CYNAPSE: supporting health data research

Large amounts of information are generated, and must be safely stored, during our medical research programmes on and around the Cambridge Biomedical Campus.

CYNAPSE is a project, funded through the NIHR Cambridge BRC, which aims to build a secure infrastructure allowing Cambridge-based researchers to accountably and efficiently use health data to support critical studies.

How will CYNAPSE support important new research?

Medical research often involves the creation of large amounts of genetic and other biological data, potentially offering important insights into health and disease.

Currently, these large, important datasets are stored in many locations, and their format may differ. Variations in the way that data is stored and accessed makes it challenging for different research groups to use each other’s data, even within the same organisation.

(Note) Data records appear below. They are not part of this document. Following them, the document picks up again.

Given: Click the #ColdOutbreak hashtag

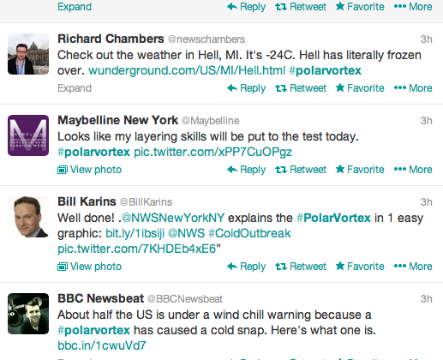Looking at the screenshot, I should coord(249,233).
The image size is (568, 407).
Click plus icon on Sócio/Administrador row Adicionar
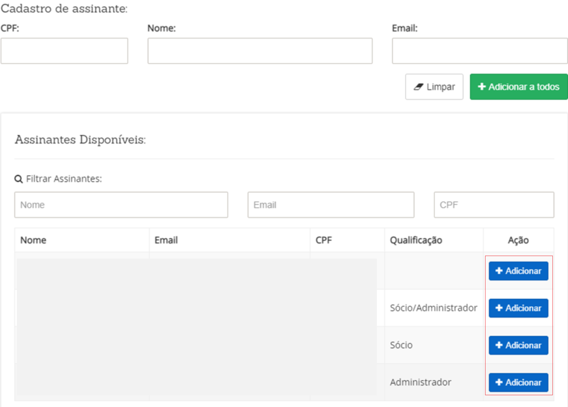click(x=499, y=308)
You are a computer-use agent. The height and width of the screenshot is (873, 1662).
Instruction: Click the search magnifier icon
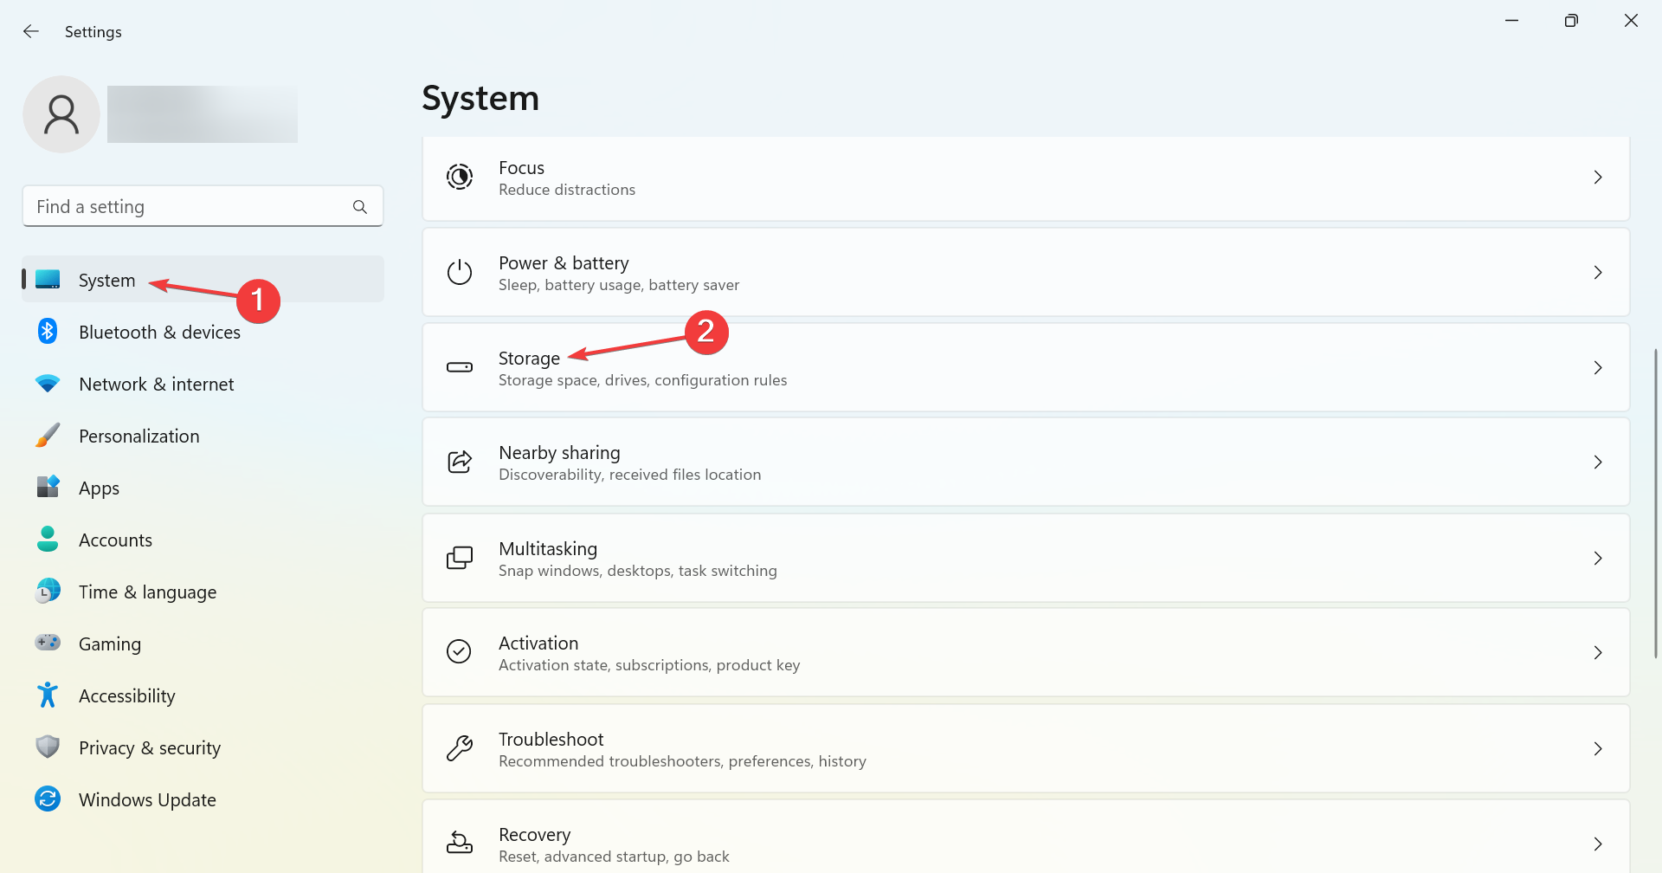[x=360, y=207]
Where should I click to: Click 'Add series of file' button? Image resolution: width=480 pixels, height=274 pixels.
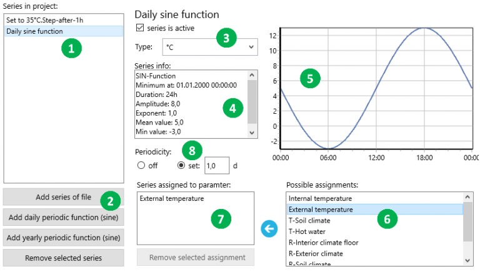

The NIHR Cambridge BRC, working with CYNAPSE, are committed to supporting a new, standardised, approach to securely storing and sharing medical information. This will allow approved scientists to work with each other’s information more easily, increasing the potential benefit to patients of each dataset.

The CYNAPSE team will also ensure that access to data is safely and fairly granted through new information governance systems.

You can read more about CYNAPSE below and about partner project DARE UK on this link.


CYNAPSE – frequently asked questions

Introducing CYNAPSE

Many modern health research studies, such as the Genomics England 100,000 Genomes project and the UK Biobank, collect and investigate biological samples from many thousands of people.

This research creates vast amounts of data about their genetics and other biological information and how this relates to health and disease. The very large, very valuable datasets produced by these, and other projects, are currently held in many locations, and each differs in the way that it is recorded and stored. This makes it challenging for different research groups to make use of each other’s data, even within the same organisation.

If data were held and saved in a standardised way, scientists could work with each other’s information more easily, maximising the usefulness – and potential benefit to patients – of each dataset.

CYNAPSE aims to improve this situation locally by developing improved data connection systems (known as ‘infrastructure’) across the Cambridge Biomedical Campus, providing a standardised system for researchers to store and access data so that information can be shared and used more efficiently.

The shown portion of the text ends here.